Americas

  • United States

What are regulators good for?

Opinion
Oct 27, 20033 mins
GovernmentNetworkingRegulation

Local and federal telecom regulators sure want to be helpful. On the federal side, the FCC is assuming the only reason anyone would want to buy a computer is to steal movies. At the same time, the FCC is trying to help incumbent carriers rid themselves of the pesky requirement to share infrastructures installed while they were legally empowered monopolies.

On the state level, regulators are trying to protect the public from confusion over different phone-service options.

Because there is no apparent benefit for normal humans in these and many other regulatory actions, the question pops to mind: What benefit do regulators provide?

In some areas it is clear to almost everyone that regulations and regulators are needed. Only a few people think we do not need regulations designed to protect life and health by making sure that restaurant food or prescription drugs will not kill you.

These people think the market will punish restaurants that kill their customers and that regulations are not needed. (I exaggerate only a little bit – this is exactly the argument I have heard about drug regulations.)

But in other areas, it is less clear. A lot seems to be written about the purpose of regulations – I got 5.6 million hits on Google for “purpose of regulation,” but the rationale for regulations still eludes me in much of the telecom space. A number of state regulators seem to be determined to show that regulations are not only no longer needed, but are a clear and present danger to innovation.

U.S district court stopped Minnesota – at least temporally- from trying to regulate voice-over-IP (VoIP) provider Vonage as if it were a traditional telephone company. But regulators in California say they are not backing down from their demand that six VoIP companies submit to being regulated as telephone carriers.

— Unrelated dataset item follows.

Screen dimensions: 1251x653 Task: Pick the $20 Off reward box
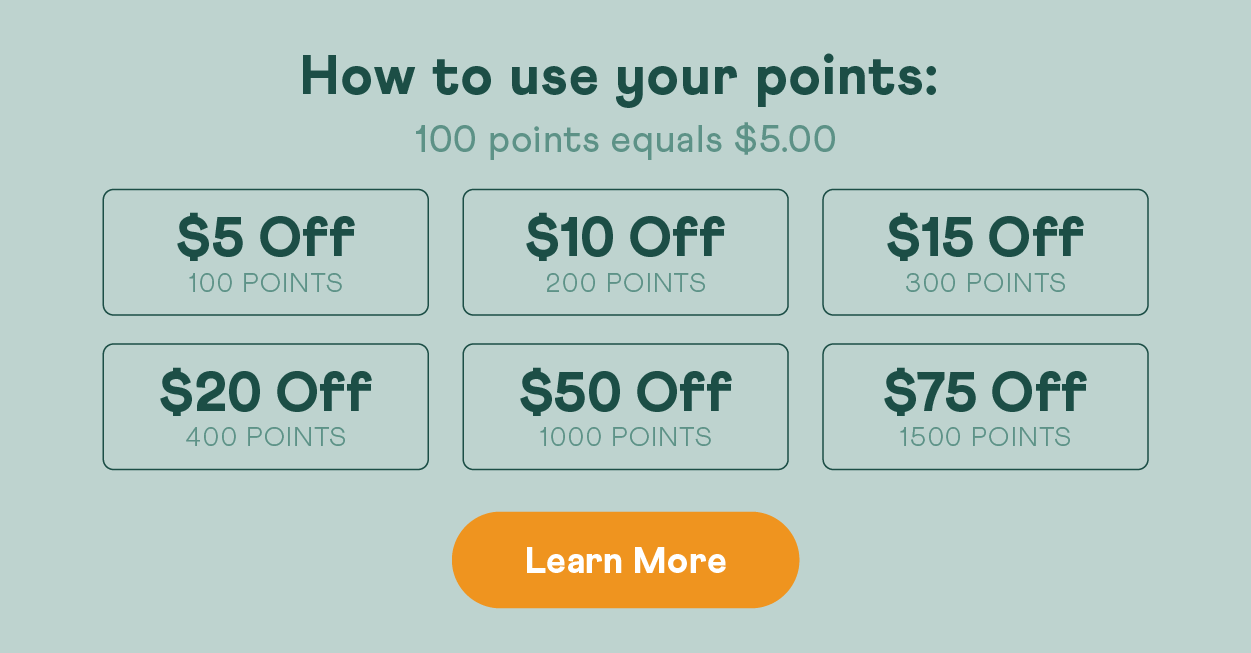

When I wrote recently about the Minnesota case, I got some reader response disagreeing with my opinion. A few felt it was reasonable to demand that VoIP providers offer services such as enhanced 911 and ensure high-quality voice. I strongly disagree. We would have no cell phones today if wireless carriers had to provide enhanced-911 functionality before they could have started to offer their service. And it’s not clear that we could ever have cell phone service if the providers had to guarantee high voice quality. Some people might complain that I’m not being fair because the E911 and quality regulations refer to the basic phone service for a home and not an add-on service like cell phones. But that argument is becoming less true as more people decide to use a cell phone as their only phone. About the only clear issue to me is that of taxes. You pay taxes for phone services; you do not (yet?) pay them on instant messages, even if an instant message contains voice.

I can see a rationale for a regulator to insist that a VoIP provider be clear on what services it does offer, but I have a hard time understanding what other value regulators add. Telecom regulators are a vestige of an era of monopoly telecom carriers. They should only ensure that those monopolies do not kill their competitors, then the regulators should fade away.

Disclaimer: Harvard does not understand the concept of “fade away,” so the above must be my own opinion.